Copy out, unchanged, the part of the records that opens with the line containing "Open reader view icon in address bar" and closes with the line containing "Click the reload", both of those lines included.

# start of GIVEN DATA

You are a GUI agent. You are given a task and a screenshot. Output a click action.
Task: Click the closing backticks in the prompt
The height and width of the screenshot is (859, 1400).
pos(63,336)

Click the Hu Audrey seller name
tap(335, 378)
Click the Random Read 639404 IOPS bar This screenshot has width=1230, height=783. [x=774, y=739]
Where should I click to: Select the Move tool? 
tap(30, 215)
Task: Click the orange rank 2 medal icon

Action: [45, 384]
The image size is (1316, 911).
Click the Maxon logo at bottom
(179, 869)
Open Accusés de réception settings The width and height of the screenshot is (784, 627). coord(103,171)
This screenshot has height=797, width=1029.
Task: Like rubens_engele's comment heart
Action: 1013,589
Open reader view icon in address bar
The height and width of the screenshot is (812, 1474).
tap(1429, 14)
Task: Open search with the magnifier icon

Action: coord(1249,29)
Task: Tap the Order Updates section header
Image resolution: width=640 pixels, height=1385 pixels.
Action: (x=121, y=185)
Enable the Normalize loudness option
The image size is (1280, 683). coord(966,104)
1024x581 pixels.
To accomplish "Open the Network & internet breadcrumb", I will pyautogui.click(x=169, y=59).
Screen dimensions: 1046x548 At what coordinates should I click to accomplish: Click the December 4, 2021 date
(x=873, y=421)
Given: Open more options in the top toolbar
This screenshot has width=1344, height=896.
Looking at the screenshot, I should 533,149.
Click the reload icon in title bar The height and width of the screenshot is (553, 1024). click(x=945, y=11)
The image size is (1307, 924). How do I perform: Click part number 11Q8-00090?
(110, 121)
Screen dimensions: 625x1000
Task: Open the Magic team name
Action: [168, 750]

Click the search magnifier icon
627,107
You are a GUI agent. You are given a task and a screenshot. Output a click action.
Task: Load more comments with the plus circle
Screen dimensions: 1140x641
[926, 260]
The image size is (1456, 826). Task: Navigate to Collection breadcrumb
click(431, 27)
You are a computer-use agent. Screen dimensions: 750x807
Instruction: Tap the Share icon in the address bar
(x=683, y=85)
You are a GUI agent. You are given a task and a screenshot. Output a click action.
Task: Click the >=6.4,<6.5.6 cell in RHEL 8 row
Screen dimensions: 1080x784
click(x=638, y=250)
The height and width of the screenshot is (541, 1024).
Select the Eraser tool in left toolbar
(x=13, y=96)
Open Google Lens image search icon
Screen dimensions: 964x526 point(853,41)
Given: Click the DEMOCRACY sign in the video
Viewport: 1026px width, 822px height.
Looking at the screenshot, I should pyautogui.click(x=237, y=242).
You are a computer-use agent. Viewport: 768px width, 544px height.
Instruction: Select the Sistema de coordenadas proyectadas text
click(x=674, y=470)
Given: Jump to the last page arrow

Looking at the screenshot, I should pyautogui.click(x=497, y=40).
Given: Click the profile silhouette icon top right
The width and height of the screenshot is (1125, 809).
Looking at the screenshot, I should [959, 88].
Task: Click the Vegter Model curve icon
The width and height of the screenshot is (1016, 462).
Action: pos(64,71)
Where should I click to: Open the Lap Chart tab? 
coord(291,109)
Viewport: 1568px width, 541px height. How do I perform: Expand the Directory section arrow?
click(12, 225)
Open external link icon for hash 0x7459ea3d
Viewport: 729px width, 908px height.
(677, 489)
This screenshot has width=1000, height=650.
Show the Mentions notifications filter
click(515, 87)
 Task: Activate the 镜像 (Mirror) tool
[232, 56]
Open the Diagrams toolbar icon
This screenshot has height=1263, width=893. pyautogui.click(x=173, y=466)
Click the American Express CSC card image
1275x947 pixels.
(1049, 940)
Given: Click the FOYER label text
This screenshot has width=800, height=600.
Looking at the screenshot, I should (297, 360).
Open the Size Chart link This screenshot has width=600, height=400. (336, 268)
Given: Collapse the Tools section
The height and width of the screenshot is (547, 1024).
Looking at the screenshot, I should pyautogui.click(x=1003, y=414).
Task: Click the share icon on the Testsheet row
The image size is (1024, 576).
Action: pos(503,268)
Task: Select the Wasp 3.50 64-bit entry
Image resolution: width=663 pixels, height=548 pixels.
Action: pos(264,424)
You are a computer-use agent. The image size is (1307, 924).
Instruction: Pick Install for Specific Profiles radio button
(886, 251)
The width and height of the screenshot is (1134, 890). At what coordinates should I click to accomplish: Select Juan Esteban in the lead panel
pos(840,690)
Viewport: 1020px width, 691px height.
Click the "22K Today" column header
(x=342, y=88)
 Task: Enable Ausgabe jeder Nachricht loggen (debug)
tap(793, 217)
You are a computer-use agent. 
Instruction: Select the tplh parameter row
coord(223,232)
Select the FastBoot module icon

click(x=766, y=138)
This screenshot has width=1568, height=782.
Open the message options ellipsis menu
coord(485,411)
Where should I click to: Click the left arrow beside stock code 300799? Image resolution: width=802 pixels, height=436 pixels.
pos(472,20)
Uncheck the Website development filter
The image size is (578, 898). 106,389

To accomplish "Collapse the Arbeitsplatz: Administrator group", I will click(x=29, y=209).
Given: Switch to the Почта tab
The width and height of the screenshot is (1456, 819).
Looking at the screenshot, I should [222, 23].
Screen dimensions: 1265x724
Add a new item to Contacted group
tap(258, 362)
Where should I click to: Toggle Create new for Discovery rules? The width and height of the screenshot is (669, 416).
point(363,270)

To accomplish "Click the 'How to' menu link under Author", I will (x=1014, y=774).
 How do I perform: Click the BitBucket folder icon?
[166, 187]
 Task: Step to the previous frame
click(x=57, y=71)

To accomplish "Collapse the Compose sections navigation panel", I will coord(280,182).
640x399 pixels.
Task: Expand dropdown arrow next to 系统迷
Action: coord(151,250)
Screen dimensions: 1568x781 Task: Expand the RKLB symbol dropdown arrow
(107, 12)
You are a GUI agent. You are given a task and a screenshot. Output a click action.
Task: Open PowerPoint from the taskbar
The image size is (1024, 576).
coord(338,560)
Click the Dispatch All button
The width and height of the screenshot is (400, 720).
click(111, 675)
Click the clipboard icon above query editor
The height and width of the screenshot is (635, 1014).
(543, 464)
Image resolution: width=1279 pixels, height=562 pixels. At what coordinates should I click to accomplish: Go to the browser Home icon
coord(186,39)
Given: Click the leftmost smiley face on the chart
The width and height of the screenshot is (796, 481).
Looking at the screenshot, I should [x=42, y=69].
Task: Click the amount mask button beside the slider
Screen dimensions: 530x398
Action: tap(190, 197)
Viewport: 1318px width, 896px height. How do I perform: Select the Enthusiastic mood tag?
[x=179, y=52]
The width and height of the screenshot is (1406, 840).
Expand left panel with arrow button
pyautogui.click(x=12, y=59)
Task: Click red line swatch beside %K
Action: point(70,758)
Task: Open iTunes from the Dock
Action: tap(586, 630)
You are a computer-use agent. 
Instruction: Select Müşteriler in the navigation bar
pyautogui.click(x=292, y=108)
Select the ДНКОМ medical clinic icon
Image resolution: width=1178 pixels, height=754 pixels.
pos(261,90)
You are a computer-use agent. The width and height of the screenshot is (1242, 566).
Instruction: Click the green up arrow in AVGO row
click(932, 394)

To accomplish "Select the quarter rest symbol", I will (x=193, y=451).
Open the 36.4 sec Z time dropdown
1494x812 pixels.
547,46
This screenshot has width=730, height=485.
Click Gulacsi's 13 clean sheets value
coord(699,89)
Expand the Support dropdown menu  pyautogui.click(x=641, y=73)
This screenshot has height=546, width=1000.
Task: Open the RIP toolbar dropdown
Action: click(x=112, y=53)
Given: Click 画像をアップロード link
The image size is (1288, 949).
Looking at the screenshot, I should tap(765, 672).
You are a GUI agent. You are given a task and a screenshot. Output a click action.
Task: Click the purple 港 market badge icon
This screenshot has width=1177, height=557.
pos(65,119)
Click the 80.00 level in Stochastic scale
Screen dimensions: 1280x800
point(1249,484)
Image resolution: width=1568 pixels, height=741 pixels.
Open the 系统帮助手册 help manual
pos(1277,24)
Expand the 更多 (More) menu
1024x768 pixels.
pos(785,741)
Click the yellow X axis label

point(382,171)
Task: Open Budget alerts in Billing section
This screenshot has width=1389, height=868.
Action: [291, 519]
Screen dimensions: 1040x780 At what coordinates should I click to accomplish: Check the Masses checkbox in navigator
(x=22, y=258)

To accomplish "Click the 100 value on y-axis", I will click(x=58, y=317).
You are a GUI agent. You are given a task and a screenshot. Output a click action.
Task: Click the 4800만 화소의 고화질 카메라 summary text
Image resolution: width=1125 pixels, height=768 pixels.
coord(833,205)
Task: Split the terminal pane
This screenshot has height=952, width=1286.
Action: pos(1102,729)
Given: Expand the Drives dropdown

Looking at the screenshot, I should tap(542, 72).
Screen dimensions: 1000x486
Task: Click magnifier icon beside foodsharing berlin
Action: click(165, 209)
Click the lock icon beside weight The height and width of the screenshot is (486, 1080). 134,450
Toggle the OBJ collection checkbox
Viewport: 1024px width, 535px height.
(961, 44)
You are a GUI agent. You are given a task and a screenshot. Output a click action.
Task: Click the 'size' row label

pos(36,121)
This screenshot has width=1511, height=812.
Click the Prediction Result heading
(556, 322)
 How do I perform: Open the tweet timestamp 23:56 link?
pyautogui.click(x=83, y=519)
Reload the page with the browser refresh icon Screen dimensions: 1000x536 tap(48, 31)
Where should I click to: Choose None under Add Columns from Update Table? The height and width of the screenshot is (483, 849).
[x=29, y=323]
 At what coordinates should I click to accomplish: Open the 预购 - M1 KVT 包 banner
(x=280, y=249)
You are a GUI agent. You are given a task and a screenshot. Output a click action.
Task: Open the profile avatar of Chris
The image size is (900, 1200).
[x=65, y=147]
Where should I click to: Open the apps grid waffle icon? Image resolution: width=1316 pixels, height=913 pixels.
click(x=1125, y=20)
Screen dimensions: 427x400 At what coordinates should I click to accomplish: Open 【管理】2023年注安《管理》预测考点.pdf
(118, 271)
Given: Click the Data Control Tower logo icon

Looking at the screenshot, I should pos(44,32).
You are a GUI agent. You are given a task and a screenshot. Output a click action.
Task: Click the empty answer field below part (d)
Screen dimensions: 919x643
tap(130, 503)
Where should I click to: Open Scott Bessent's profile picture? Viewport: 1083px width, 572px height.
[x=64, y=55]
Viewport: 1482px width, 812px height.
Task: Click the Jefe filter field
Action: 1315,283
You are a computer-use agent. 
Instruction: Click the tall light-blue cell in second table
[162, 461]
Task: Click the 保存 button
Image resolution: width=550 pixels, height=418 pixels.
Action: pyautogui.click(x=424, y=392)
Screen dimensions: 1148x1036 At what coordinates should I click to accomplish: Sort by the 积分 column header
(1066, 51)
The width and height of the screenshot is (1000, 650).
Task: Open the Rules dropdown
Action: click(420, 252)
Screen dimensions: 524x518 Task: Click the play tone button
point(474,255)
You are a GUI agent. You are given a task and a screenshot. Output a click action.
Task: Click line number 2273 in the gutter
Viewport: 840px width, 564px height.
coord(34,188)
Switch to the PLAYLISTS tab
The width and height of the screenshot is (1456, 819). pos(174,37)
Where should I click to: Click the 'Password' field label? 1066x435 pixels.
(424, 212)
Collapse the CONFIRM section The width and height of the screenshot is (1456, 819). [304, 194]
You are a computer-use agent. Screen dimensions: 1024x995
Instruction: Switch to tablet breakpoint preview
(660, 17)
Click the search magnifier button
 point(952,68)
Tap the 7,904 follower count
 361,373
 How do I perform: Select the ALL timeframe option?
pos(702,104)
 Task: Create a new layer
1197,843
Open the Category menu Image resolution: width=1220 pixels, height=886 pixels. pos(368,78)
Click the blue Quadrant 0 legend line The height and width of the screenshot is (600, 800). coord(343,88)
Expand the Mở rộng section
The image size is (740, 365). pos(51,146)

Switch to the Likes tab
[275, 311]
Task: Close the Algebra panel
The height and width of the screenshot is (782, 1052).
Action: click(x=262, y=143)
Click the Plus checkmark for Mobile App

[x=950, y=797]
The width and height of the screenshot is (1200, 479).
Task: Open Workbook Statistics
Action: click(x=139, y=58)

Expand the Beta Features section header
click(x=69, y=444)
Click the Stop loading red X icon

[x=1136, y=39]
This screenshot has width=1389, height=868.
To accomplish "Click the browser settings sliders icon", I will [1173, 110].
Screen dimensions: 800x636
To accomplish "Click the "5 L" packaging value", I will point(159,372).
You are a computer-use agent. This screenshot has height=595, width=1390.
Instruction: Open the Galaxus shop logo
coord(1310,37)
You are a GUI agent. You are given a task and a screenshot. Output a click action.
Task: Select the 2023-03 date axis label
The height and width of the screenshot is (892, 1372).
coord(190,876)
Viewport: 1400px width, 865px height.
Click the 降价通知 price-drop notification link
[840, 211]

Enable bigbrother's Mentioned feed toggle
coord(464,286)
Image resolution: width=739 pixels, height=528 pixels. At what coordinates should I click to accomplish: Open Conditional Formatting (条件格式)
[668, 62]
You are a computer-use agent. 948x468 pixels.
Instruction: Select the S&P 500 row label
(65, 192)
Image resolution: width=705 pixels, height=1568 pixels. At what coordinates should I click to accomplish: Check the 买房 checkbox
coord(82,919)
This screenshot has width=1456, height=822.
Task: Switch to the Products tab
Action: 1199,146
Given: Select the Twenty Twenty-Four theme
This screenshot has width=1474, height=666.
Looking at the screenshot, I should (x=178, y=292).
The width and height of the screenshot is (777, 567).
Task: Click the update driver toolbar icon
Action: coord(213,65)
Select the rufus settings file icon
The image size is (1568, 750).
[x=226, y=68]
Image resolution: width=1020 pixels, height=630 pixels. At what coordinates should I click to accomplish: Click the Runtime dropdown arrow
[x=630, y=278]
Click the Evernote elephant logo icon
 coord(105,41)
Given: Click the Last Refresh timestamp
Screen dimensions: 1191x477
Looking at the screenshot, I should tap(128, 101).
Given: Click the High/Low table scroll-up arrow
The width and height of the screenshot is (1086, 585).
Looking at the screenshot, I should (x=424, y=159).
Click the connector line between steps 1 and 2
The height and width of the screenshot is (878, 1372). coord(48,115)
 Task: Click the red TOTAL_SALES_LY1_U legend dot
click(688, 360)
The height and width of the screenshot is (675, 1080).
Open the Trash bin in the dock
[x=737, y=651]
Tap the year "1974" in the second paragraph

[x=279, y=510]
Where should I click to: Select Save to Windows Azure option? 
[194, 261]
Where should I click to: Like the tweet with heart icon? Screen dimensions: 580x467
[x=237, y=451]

# end of GIVEN DATA

RESULT:
Open reader view icon in address bar
The height and width of the screenshot is (812, 1474).
tap(1429, 14)
Task: Open search with the magnifier icon

Action: coord(1249,29)
Task: Tap the Order Updates section header
Image resolution: width=640 pixels, height=1385 pixels.
Action: (x=121, y=185)
Enable the Normalize loudness option
The image size is (1280, 683). coord(966,104)
1024x581 pixels.
To accomplish "Open the Network & internet breadcrumb", I will pyautogui.click(x=169, y=59).
Screen dimensions: 1046x548 At what coordinates should I click to accomplish: Click the December 4, 2021 date
(x=873, y=421)
Given: Open more options in the top toolbar
This screenshot has width=1344, height=896.
Looking at the screenshot, I should 533,149.
Click the reload icon in title bar The height and width of the screenshot is (553, 1024). click(x=945, y=11)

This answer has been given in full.